Problem details.
Given the listing below, write out exactly the lines starting with the line that has "Viewport: 1447px width, 840px height." and going on through the line that has "Toggle the WPA Cipher Suite AES checkbox", both kept.

Extracted records.
────────────────────────────────────────
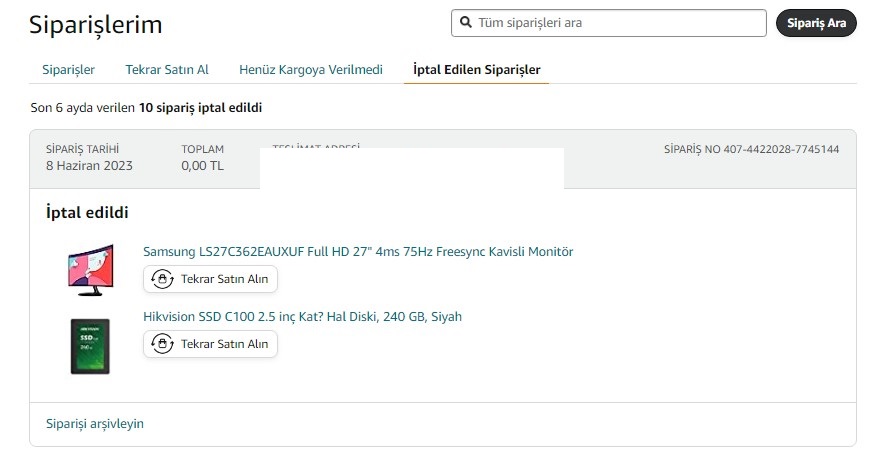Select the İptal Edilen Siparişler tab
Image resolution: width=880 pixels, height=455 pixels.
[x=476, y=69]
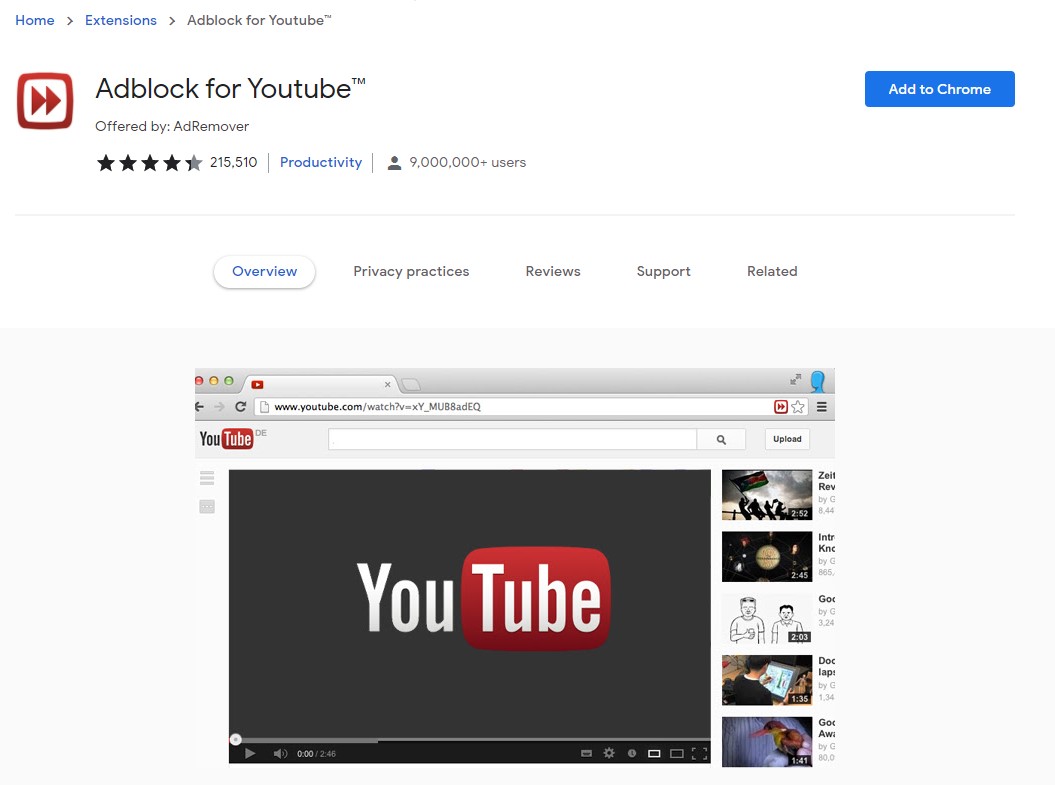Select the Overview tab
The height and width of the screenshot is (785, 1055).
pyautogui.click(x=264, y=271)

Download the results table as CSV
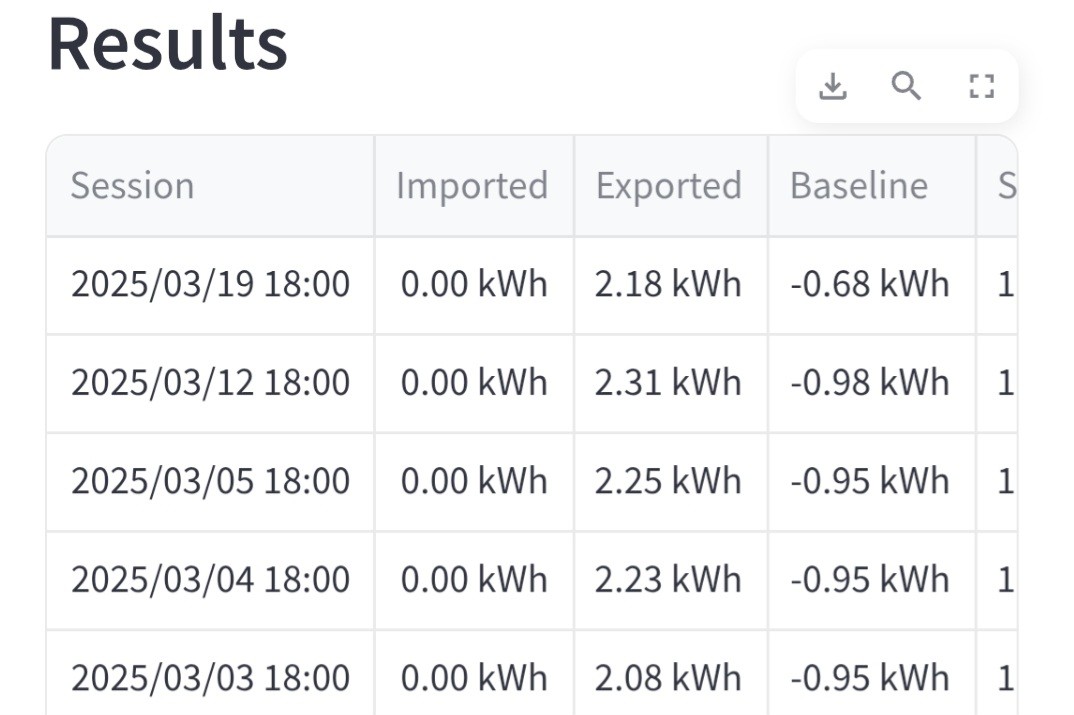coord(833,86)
────────────────────────────────────────
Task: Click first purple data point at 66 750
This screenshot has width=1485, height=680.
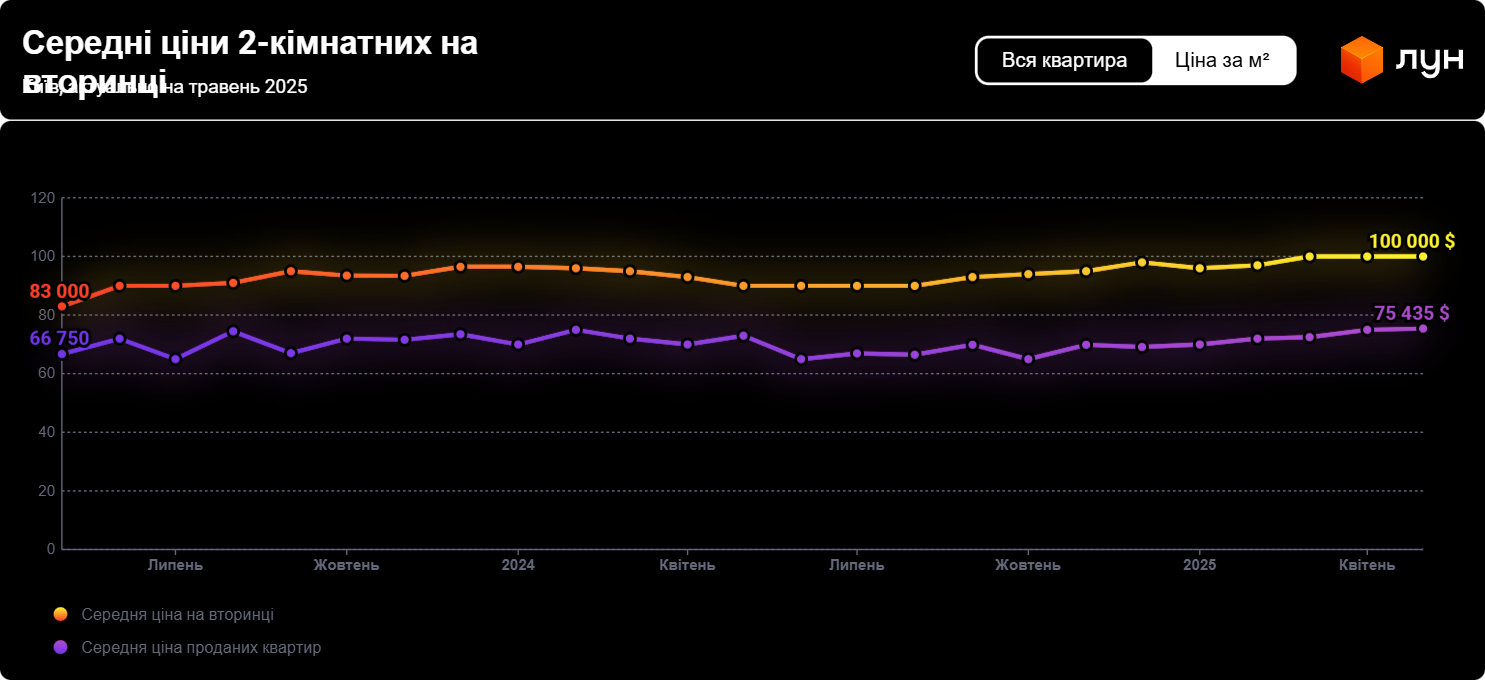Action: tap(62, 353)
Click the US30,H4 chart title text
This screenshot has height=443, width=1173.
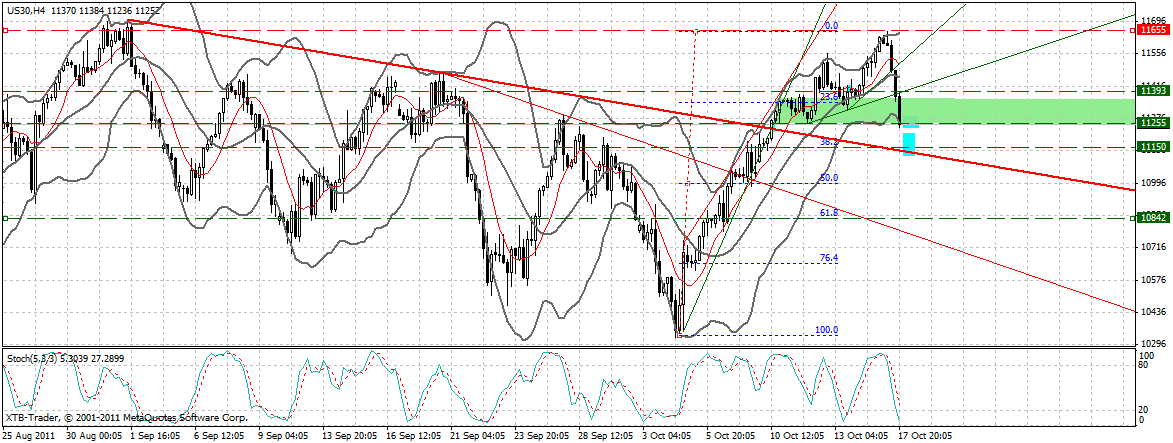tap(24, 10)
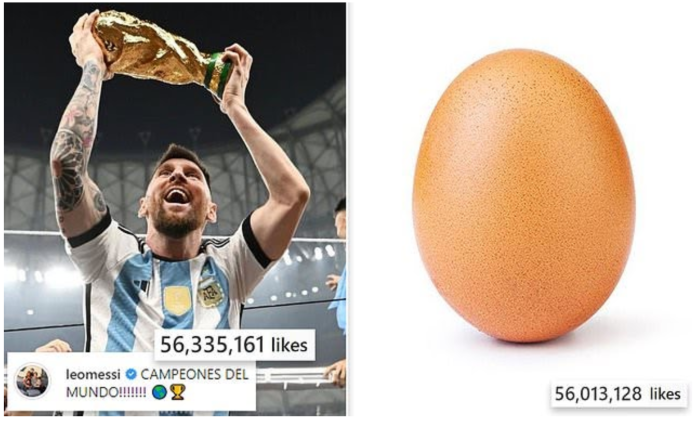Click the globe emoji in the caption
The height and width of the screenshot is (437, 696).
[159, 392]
────────────────────────────────────────
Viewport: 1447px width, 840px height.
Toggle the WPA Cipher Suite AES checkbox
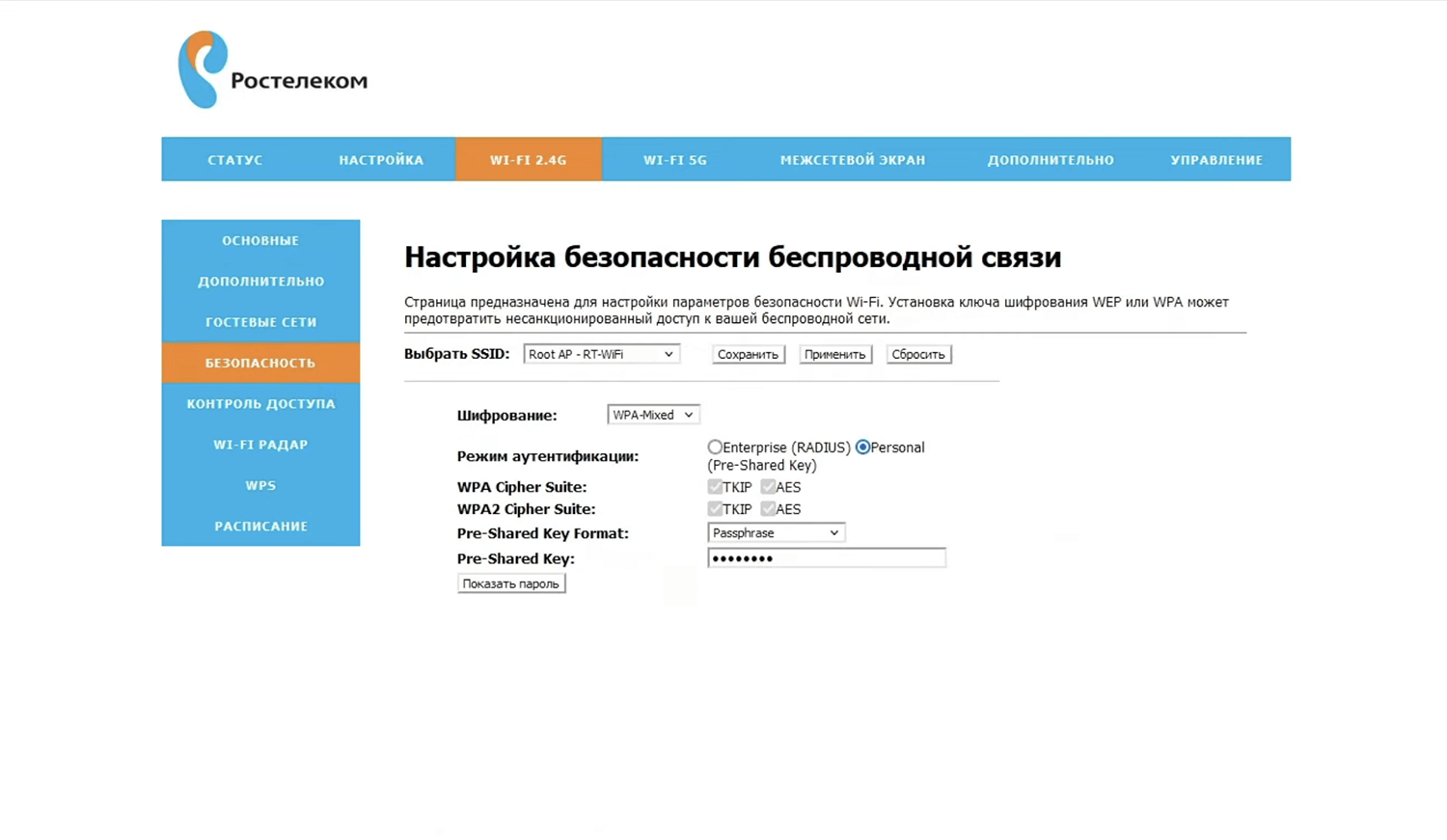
────────────────────────────────────────
Exercise answer.
Viewport: 1447px width, 840px height.
Toggle the WPA Cipher Suite AES checkbox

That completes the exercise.